Figure 3.

Postnatal suppression of DISC1 expression in the prefrontal cortex (PFC) impairs developmental synaptic GABA function. (a) Immunohistochemical analysis with antibodies against GABA_A receptor α2 subunits (red) and gephyrin, a GABA synaptic scaffold protein (green), in developing pyramidal neurons (blue) of the medial PFC in mice with postnatal knockdown of DISC1 at P14. Reduction of colocalization of GABA_A receptor α2 subunits and gephyrin are observed in postnatal DISC1 knockdown mice.

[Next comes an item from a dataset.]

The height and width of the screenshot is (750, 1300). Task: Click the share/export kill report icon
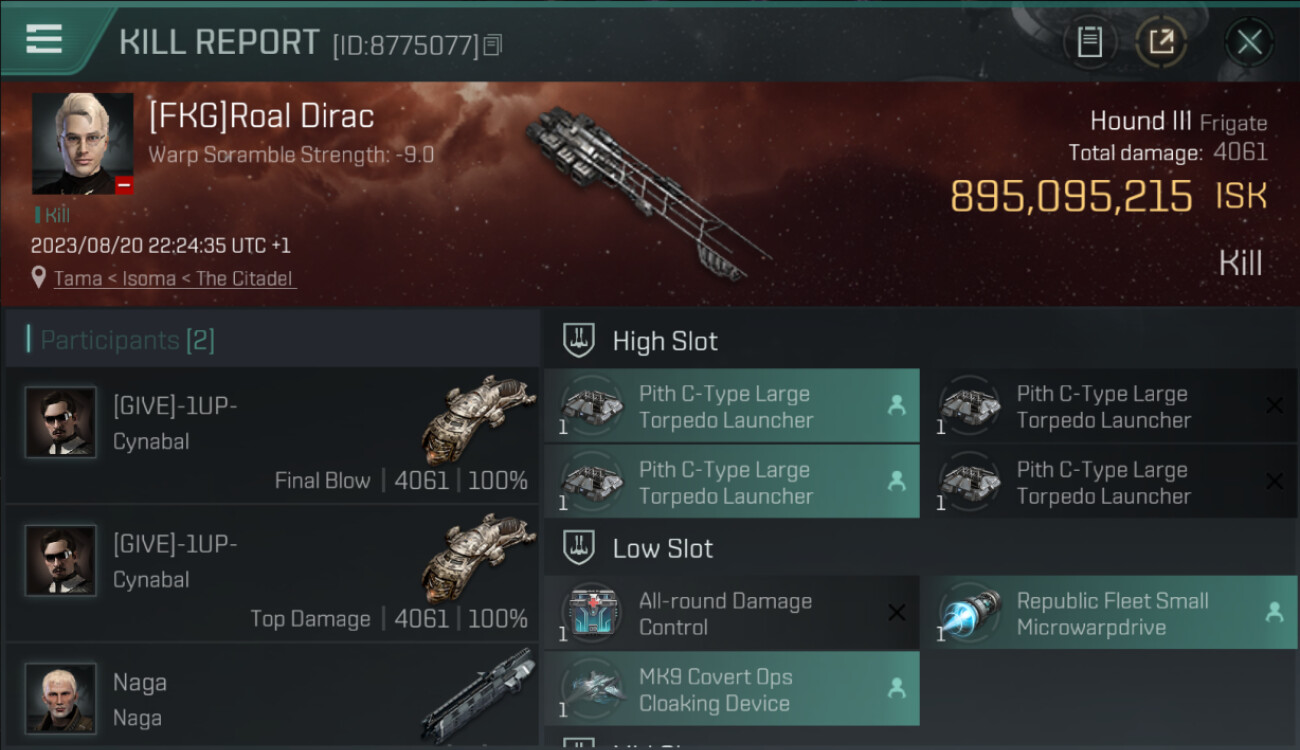1161,42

Scale bar, 10 µm. n = 5 neurons per condition. (b) Immunohistochemical analysis with antibodies against vesicular GABA transporter (vGAT, a presynaptic marker, indicated in red) and gephyrin (a GABA synaptic scaffold protein, indicated in green), in the developing pyramidal neurons (blue) of the medial PFC in mice with postnatal knockdown of DISC1 and control mice at P14. No changes in the number of gephyrin puncta and colocalization of vGAT and gephyrin are observed in postnatal DISC1 knockdown mice compared to control mice. Scale bar, 10 µm. n=5 neurons per condition. (c, d) Acute brain slice electrophysiology recordings from P14 mice show that postnatal suppression of DISC1 depresses GABAergic transmission. Representative traces depicting GABA-mediated miniature postsynaptic currents (GABA-mediated mPSCs) from each condition are shown. Summary graphs showing the amplitude of GABA-mediated mPSCs are decreased by postnatal DISC1 suppression, while DISC1 suppression does not affect on mPSCs frequency. All recordings were performed in the presence of D,L AP5 (100 µM), NBQX (10 µM), and TTX (1 µM). n = 10–15 neurons per condition. *P < 0.05 determined by Student’s t test (a, d).